* [WHAT IS REQUIRED]
Could you repeat the records below exactly, leaving the pictures out?

[Saved data entries]

=-=-=-=-=

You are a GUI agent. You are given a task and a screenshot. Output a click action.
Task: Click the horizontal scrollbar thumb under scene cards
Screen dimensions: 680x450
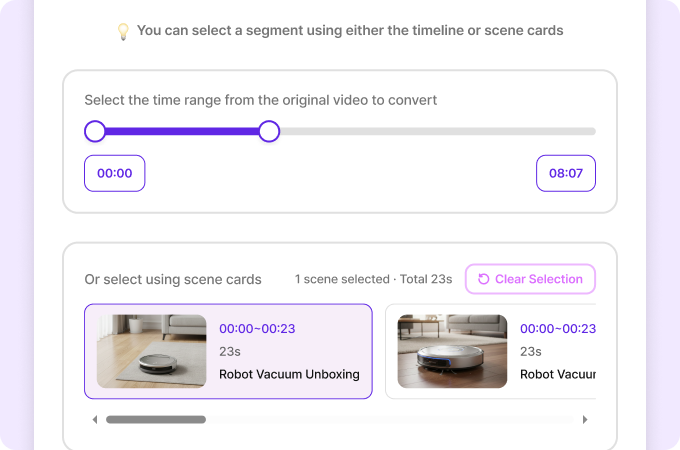tap(156, 420)
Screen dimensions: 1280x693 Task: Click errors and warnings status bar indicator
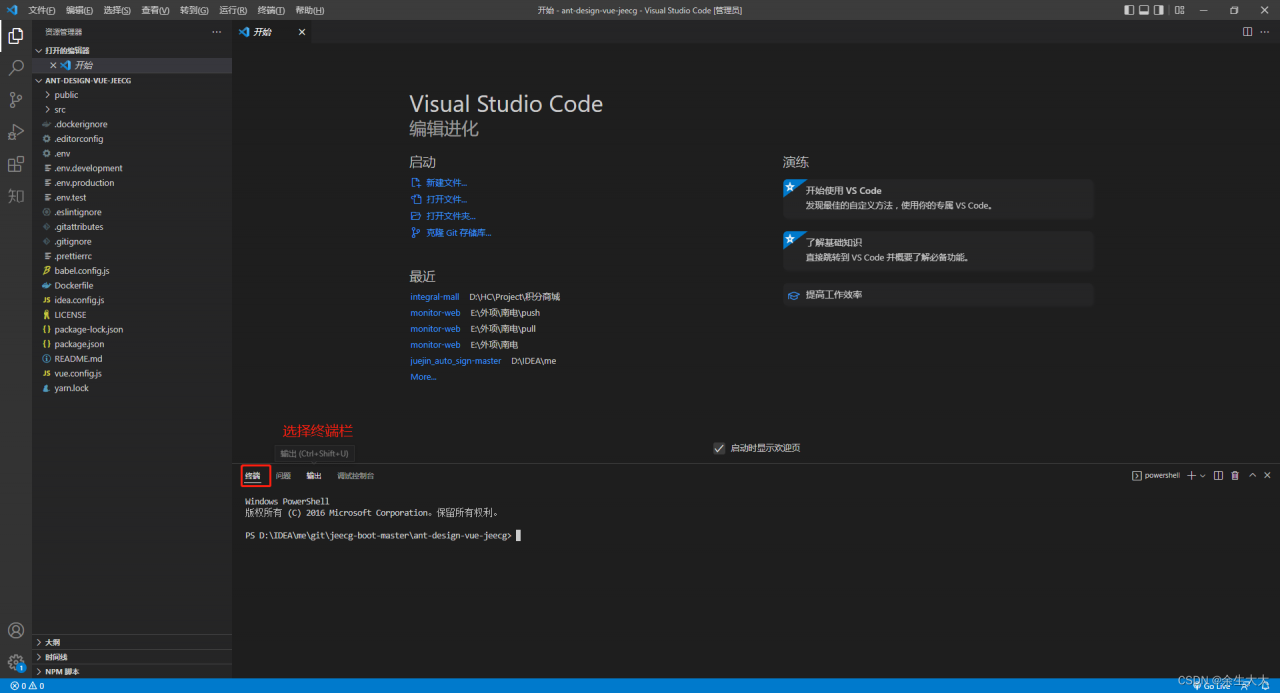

=-=-=-=-=

* [THE COMPLETED TASK]
You are a GUI agent. You are given a task and a screenshot. Output a click action.
Task: Click the horizontal scrollbar thumb under scene cards
Screen dimensions: 680x450
tap(156, 420)
Screen dimensions: 1280x693 Task: Click errors and warnings status bar indicator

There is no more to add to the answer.